Skip to content

MongoDB Database Reference

This document provides detailed reference information about SyRF's MongoDB database architecture.

Database Instances

Atlas Clusters

SyRF uses two MongoDB Atlas clusters:

Cluster Environments MCP Server (for querying)
Prod cluster Production mcp__mongodb-syrf-prod__*
Preview cluster Staging + PR previews mcp__mongodb-syrf-preview__*

A local standalone container (mcp__mongodb-syrf-local__*) holds a backup snapshot of the prod cluster taken 2026-02-21. Useful for safe exploration without touching live data.

Environment Connections (Isolated)

Environment Database Cluster
Production syrftest ⚠️ Prod
Staging syrf_staging Preview
PR Preview {n} syrf_pr_{n} Preview
Local development Configurable Local or local container

Warning: The production database is named syrftest despite its name suggesting a test environment. Treat it with care at all times.

Legacy Databases (Prod Cluster)

Database Name Purpose
syrftest PRODUCTION database — all live data
syrfdev Old development snapshot, mostly unused

Collection Architecture

Bounded Context Prefixes

Collections are named using a bounded context prefix derived from the entity's namespace:

// From MongoContext.cs
public static string GetBoundedContextCode(string? namespaceName)
    => namespaceName switch
    {
        null => throw new ArgumentException("AggregateRoot has no namespace"),
        _ when namespaceName.StartsWith("SyRF.ProjectManagement") => "pm",
        _ when namespaceName.StartsWith("SyRF.FileListings") => "as",
        _ when namespaceName.StartsWith("SyRF.LiteratureSearch") => "ls",
        _ => ""
    };

Collection naming formula: {prefix}{EntityClassName}

Project Management Collections (pm prefix)

*WRITTEN PROBLEM A*.
Transcribe the part of the MongoDB reference from "A local standalone" to "Databases (Prod Cluster)".
*WRITTEN PROBLEM B*.
Write the next part of the MongoDB database reference, picking up after its last line.
The material that follows was taken from a different source than the MongoDB reference.

*DATA EXTRACT*.

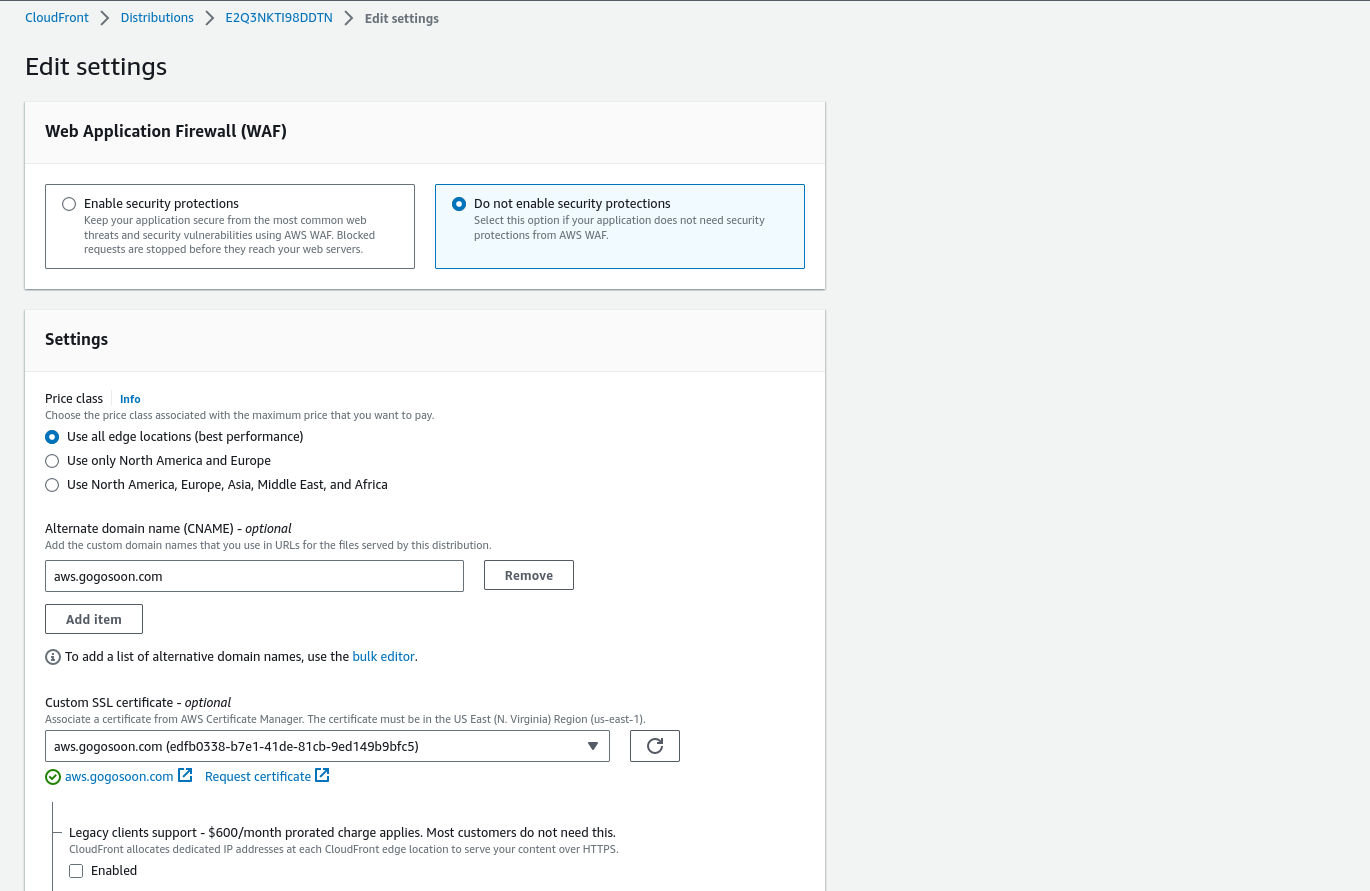1370x891 pixels.
Task: Click the chevron after the E2Q3NKTI98DDTN breadcrumb
Action: (347, 17)
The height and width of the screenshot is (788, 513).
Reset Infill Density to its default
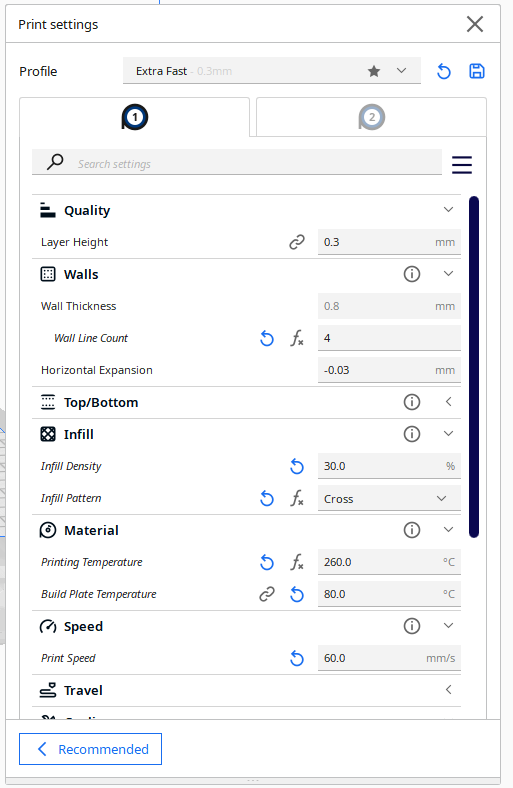tap(297, 466)
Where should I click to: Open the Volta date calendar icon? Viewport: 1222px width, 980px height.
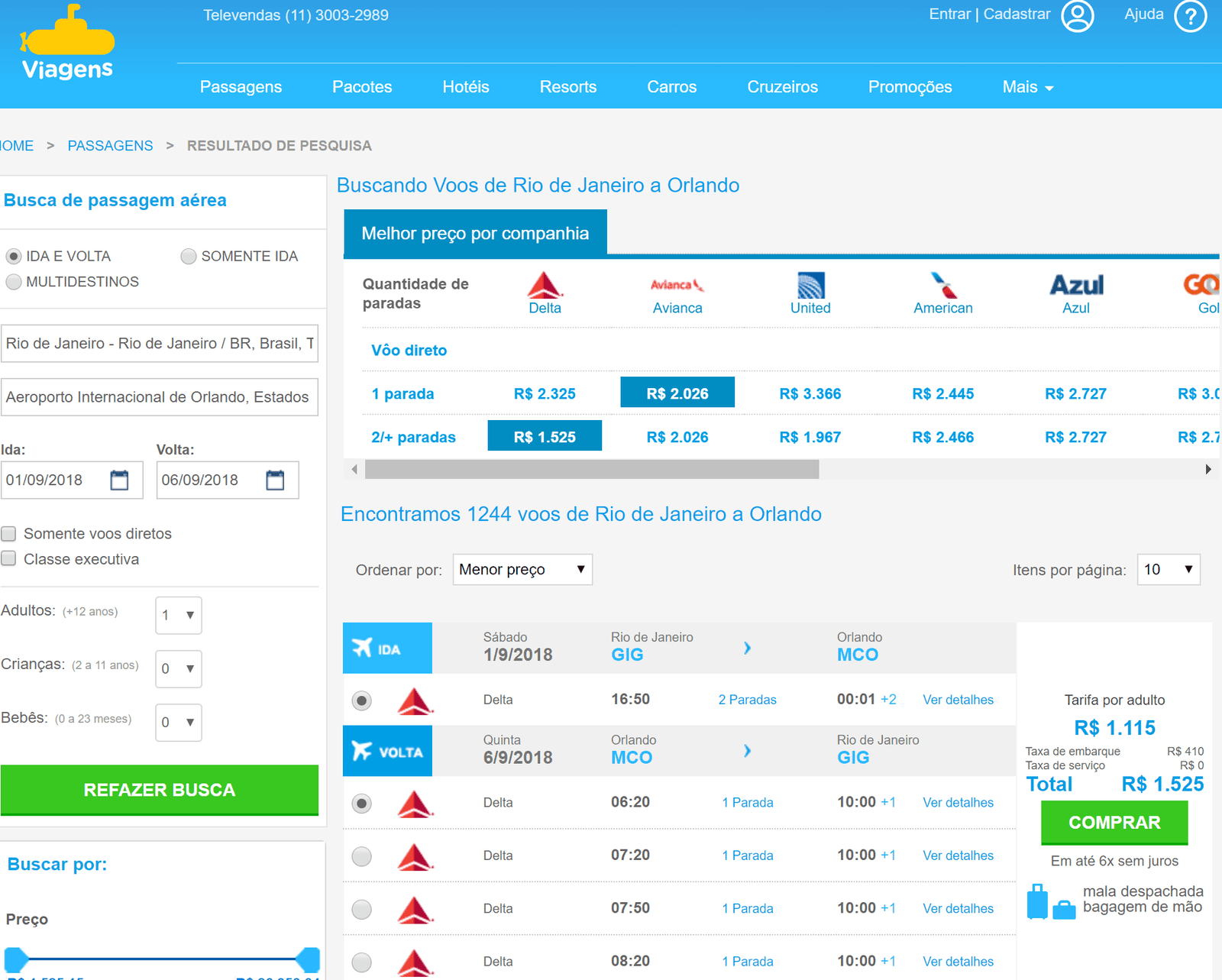pyautogui.click(x=275, y=480)
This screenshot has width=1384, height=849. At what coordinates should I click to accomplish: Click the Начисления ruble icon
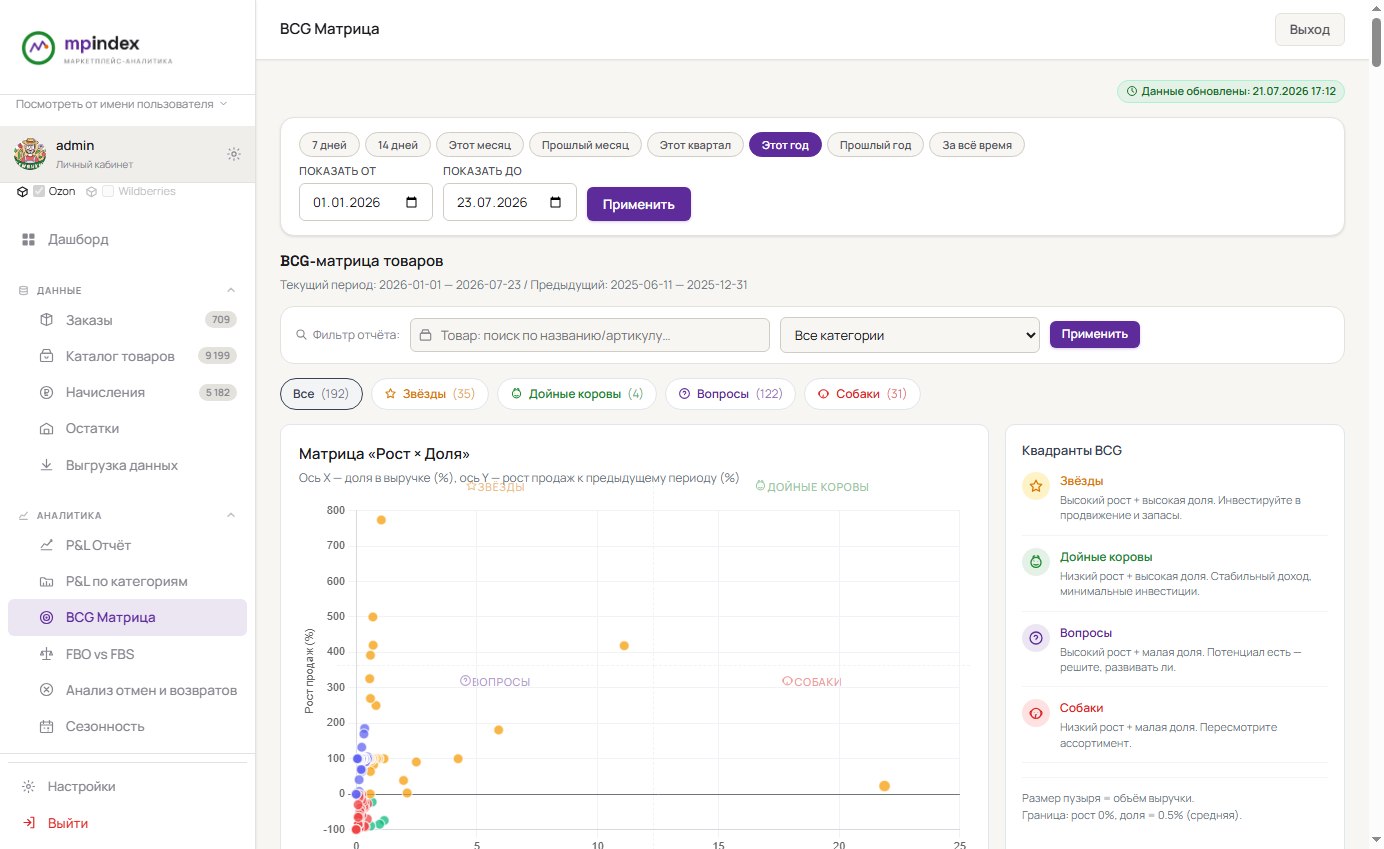point(46,392)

*TASK ANSWER A*.
A local standalone container (mcp__mongodb-syrf-local__*) holds a backup snapshot of the prod cluster taken 2026-02-21. Useful for safe exploration without touching live data.

Environment Connections (Isolated)

Environment Database Cluster
Production syrftest ⚠️ Prod
Staging syrf_staging Preview
PR Preview {n} syrf_pr_{n} Preview
Local development Configurable Local or local container

Warning: The production database is named syrftest despite its name suggesting a test environment. Treat it with care at all times.

Legacy Databases (Prod Cluster)

*TASK ANSWER B*.
The project management domain contains the core business entities:

Collection Entity Class Description
pmProject Project Systematic review projects with stages, memberships, questions
pmStudy Study Individual studies with screening, extraction, annotations
pmInvestigator Investigator User accounts and profile information
pmSystematicSearch SystematicSearch Literature search definitions linked to projects
pmDataExportJob DataExportJob Background export job tracking
pmStudyCorrection StudyCorrection PDF metadata correction requests
pmInvestigatorUsage InvestigatorUsage User activity and usage statistics
pmRiskOfBiasAiJob RiskOfBiasAiJob AI-assisted risk of bias analysis jobs

Source code locations:

  • Domain models: src/libs/project-management/SyRF.ProjectManagement.Core/Model/
  • Repositories: src/libs/project-management/SyRF.ProjectManagement.Mongo.Data/Repositories/

Other Bounded Contexts

Prefix Namespace Example Collections
as SyRF.FileListings File attachment storage
ls SyRF.LiteratureSearch Search configuration
(none) Other Uses entity name directly

GUID Representation

CSUUID (C# Legacy) Format

All document IDs in SyRF use CSUUID (C# Legacy GUID) format, which stores GUIDs as BinData subtype 3.

Configuration (from MongoUtils.cs):

public static void EnsureLegacyGuidSerializer()
{
    try
    {
        BsonSerializer.RegisterSerializer(new GuidSerializer(GuidRepresentation.CSharpLegacy));
    }
    catch (BsonSerializationException e)
    {
        if (BsonSerializer.LookupSerializer<Guid>() is not GuidSerializer
            {
                GuidRepresentation: GuidRepresentation.CSharpLegacy
            })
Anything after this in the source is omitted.